*Exercise*
Retype all of the entries below word for word, keeping every line in its original order.

*Input*
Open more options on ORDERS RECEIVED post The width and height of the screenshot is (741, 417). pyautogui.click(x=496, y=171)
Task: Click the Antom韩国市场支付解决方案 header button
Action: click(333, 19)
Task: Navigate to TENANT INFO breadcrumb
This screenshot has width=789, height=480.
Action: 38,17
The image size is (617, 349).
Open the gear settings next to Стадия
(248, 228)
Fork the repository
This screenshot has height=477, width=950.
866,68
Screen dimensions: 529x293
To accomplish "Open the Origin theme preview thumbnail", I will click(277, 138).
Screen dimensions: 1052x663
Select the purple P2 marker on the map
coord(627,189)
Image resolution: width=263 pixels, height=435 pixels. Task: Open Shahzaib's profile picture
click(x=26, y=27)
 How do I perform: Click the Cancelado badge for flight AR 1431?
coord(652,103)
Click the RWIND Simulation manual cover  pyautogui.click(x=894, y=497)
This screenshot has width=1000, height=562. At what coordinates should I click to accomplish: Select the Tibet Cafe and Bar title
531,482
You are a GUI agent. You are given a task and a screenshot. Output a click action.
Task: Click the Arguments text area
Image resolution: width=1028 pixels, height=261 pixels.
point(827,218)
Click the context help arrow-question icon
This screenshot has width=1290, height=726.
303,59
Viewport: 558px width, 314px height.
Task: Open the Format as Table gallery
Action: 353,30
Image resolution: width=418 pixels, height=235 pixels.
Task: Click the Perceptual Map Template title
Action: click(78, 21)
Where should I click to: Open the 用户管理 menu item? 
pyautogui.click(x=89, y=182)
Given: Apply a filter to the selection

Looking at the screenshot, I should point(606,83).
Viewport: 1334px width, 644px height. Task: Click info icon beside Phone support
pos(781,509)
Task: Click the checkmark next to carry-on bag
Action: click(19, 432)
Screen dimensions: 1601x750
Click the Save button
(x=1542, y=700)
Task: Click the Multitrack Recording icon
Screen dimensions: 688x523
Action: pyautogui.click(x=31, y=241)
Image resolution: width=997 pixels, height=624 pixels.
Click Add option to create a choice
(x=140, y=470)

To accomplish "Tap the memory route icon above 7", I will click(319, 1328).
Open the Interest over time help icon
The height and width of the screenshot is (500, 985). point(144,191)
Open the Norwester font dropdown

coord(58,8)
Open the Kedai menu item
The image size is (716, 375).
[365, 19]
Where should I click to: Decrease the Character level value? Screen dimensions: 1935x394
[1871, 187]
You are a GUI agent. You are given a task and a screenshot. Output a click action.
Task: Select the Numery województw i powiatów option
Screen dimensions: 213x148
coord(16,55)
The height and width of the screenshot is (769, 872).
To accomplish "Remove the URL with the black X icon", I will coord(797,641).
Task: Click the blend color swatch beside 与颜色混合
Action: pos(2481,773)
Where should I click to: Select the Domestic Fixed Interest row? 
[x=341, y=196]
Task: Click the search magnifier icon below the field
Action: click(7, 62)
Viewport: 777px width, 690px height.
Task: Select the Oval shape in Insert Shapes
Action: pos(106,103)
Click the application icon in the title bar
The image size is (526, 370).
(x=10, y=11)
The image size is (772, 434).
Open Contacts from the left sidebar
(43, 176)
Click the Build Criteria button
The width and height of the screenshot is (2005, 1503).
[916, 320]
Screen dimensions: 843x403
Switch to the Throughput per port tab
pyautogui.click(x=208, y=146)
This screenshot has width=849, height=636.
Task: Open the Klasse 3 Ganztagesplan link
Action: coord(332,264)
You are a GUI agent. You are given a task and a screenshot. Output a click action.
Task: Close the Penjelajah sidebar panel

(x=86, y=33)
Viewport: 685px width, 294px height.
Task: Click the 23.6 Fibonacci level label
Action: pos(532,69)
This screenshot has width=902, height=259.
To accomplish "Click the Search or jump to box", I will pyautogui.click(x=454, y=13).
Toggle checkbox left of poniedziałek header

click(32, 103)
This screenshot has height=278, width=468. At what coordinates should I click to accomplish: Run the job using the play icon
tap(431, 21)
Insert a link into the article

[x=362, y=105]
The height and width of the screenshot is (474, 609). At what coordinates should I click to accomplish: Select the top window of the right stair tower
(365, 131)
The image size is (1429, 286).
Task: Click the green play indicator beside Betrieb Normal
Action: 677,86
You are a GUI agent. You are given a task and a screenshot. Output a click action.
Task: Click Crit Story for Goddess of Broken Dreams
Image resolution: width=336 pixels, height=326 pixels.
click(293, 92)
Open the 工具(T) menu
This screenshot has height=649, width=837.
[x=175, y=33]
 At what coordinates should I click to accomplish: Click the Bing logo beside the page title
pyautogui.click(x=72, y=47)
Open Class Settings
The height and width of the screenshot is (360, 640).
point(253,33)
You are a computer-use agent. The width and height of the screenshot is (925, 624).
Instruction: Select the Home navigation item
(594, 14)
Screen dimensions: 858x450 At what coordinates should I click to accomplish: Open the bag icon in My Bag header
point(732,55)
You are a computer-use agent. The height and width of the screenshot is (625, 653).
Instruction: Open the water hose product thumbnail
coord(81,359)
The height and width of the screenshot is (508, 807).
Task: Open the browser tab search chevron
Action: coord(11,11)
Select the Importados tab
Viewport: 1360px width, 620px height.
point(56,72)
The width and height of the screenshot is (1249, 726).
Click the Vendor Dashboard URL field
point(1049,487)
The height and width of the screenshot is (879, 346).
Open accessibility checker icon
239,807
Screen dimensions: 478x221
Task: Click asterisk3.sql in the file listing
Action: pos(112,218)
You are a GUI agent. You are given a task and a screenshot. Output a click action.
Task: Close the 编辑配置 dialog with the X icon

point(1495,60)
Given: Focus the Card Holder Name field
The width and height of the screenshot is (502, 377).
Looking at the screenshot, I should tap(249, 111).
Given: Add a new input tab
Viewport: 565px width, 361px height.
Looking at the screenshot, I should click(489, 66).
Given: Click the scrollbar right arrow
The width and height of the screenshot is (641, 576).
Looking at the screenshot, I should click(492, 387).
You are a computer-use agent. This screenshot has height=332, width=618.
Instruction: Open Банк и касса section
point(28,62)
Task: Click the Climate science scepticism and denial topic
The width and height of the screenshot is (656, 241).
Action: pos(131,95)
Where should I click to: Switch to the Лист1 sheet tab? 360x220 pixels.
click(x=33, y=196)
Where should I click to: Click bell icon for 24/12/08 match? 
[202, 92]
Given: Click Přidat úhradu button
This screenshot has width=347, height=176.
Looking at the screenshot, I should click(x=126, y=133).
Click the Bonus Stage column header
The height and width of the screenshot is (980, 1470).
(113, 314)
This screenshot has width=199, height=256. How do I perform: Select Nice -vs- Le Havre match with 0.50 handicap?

*Result of the exercise*
Open more options on ORDERS RECEIVED post The width and height of the screenshot is (741, 417). pyautogui.click(x=496, y=171)
Task: Click the Antom韩国市场支付解决方案 header button
Action: click(333, 19)
Task: Navigate to TENANT INFO breadcrumb
This screenshot has width=789, height=480.
Action: 38,17
The image size is (617, 349).
Open the gear settings next to Стадия
(248, 228)
Fork the repository
This screenshot has height=477, width=950.
866,68
Screen dimensions: 529x293
To accomplish "Open the Origin theme preview thumbnail", I will click(277, 138).
Screen dimensions: 1052x663
Select the purple P2 marker on the map
coord(627,189)
Image resolution: width=263 pixels, height=435 pixels. Task: Open Shahzaib's profile picture
click(x=26, y=27)
 How do I perform: Click the Cancelado badge for flight AR 1431?
coord(652,103)
Click the RWIND Simulation manual cover  pyautogui.click(x=894, y=497)
This screenshot has width=1000, height=562. At what coordinates should I click to accomplish: Select the Tibet Cafe and Bar title
531,482
You are a GUI agent. You are given a task and a screenshot. Output a click action.
Task: Click the Arguments text area
Image resolution: width=1028 pixels, height=261 pixels.
point(827,218)
Click the context help arrow-question icon
This screenshot has width=1290, height=726.
303,59
Viewport: 558px width, 314px height.
Task: Open the Format as Table gallery
Action: 353,30
Image resolution: width=418 pixels, height=235 pixels.
Task: Click the Perceptual Map Template title
Action: click(78, 21)
Where should I click to: Open the 用户管理 menu item? 
pyautogui.click(x=89, y=182)
Given: Apply a filter to the selection

Looking at the screenshot, I should point(606,83).
Viewport: 1334px width, 644px height. Task: Click info icon beside Phone support
pos(781,509)
Task: Click the checkmark next to carry-on bag
Action: click(19, 432)
Screen dimensions: 1601x750
Click the Save button
(x=1542, y=700)
Task: Click the Multitrack Recording icon
Screen dimensions: 688x523
Action: pyautogui.click(x=31, y=241)
Image resolution: width=997 pixels, height=624 pixels.
Click Add option to create a choice
(x=140, y=470)

To accomplish "Tap the memory route icon above 7", I will click(319, 1328).
Open the Interest over time help icon
The height and width of the screenshot is (500, 985). point(144,191)
Open the Norwester font dropdown

coord(58,8)
Open the Kedai menu item
The image size is (716, 375).
[365, 19]
Where should I click to: Decrease the Character level value? Screen dimensions: 1935x394
[1871, 187]
You are a GUI agent. You are given a task and a screenshot. Output a click action.
Task: Select the Numery województw i powiatów option
Screen dimensions: 213x148
coord(16,55)
The height and width of the screenshot is (769, 872).
To accomplish "Remove the URL with the black X icon", I will coord(797,641).
Task: Click the blend color swatch beside 与颜色混合
Action: pos(2481,773)
Where should I click to: Select the Domestic Fixed Interest row? 
[x=341, y=196]
Task: Click the search magnifier icon below the field
Action: click(7, 62)
Viewport: 777px width, 690px height.
Task: Select the Oval shape in Insert Shapes
Action: pos(106,103)
Click the application icon in the title bar
The image size is (526, 370).
(x=10, y=11)
The image size is (772, 434).
Open Contacts from the left sidebar
(43, 176)
Click the Build Criteria button
The width and height of the screenshot is (2005, 1503).
[916, 320]
Screen dimensions: 843x403
Switch to the Throughput per port tab
pyautogui.click(x=208, y=146)
This screenshot has width=849, height=636.
Task: Open the Klasse 3 Ganztagesplan link
Action: coord(332,264)
You are a GUI agent. You are given a task and a screenshot. Output a click action.
Task: Close the Penjelajah sidebar panel

(x=86, y=33)
Viewport: 685px width, 294px height.
Task: Click the 23.6 Fibonacci level label
Action: pos(532,69)
This screenshot has width=902, height=259.
To accomplish "Click the Search or jump to box", I will pyautogui.click(x=454, y=13).
Toggle checkbox left of poniedziałek header

click(32, 103)
This screenshot has height=278, width=468. At what coordinates should I click to accomplish: Run the job using the play icon
tap(431, 21)
Insert a link into the article

[x=362, y=105]
The height and width of the screenshot is (474, 609). At what coordinates should I click to accomplish: Select the top window of the right stair tower
(365, 131)
The image size is (1429, 286).
Task: Click the green play indicator beside Betrieb Normal
Action: 677,86
You are a GUI agent. You are given a task and a screenshot. Output a click action.
Task: Click Crit Story for Goddess of Broken Dreams
Image resolution: width=336 pixels, height=326 pixels.
click(293, 92)
Open the 工具(T) menu
This screenshot has height=649, width=837.
[x=175, y=33]
 At what coordinates should I click to accomplish: Click the Bing logo beside the page title
pyautogui.click(x=72, y=47)
Open Class Settings
The height and width of the screenshot is (360, 640).
point(253,33)
You are a computer-use agent. The width and height of the screenshot is (925, 624).
Instruction: Select the Home navigation item
(594, 14)
Screen dimensions: 858x450 At what coordinates should I click to accomplish: Open the bag icon in My Bag header
point(732,55)
You are a computer-use agent. The height and width of the screenshot is (625, 653).
Instruction: Open the water hose product thumbnail
coord(81,359)
The height and width of the screenshot is (508, 807).
Task: Open the browser tab search chevron
Action: coord(11,11)
Select the Importados tab
Viewport: 1360px width, 620px height.
point(56,72)
The width and height of the screenshot is (1249, 726).
Click the Vendor Dashboard URL field
point(1049,487)
The height and width of the screenshot is (879, 346).
Open accessibility checker icon
239,807
Screen dimensions: 478x221
Task: Click asterisk3.sql in the file listing
Action: pos(112,218)
You are a GUI agent. You are given a task and a screenshot. Output a click action.
Task: Close the 编辑配置 dialog with the X icon

point(1495,60)
Given: Focus the Card Holder Name field
The width and height of the screenshot is (502, 377).
Looking at the screenshot, I should tap(249, 111).
Given: Add a new input tab
Viewport: 565px width, 361px height.
Looking at the screenshot, I should click(489, 66).
Given: Click the scrollbar right arrow
The width and height of the screenshot is (641, 576).
Looking at the screenshot, I should click(492, 387).
You are a computer-use agent. This screenshot has height=332, width=618.
Instruction: Open Банк и касса section
point(28,62)
Task: Click the Climate science scepticism and denial topic
The width and height of the screenshot is (656, 241).
Action: pos(131,95)
Where should I click to: Switch to the Лист1 sheet tab? 360x220 pixels.
click(x=33, y=196)
Where should I click to: Click bell icon for 24/12/08 match? 
[202, 92]
Given: Click Přidat úhradu button
This screenshot has width=347, height=176.
Looking at the screenshot, I should click(x=126, y=133).
Click the Bonus Stage column header
The height and width of the screenshot is (980, 1470).
(113, 314)
This screenshot has width=199, height=256. How do I perform: Select Nice -vs- Le Havre match with 0.50 handicap?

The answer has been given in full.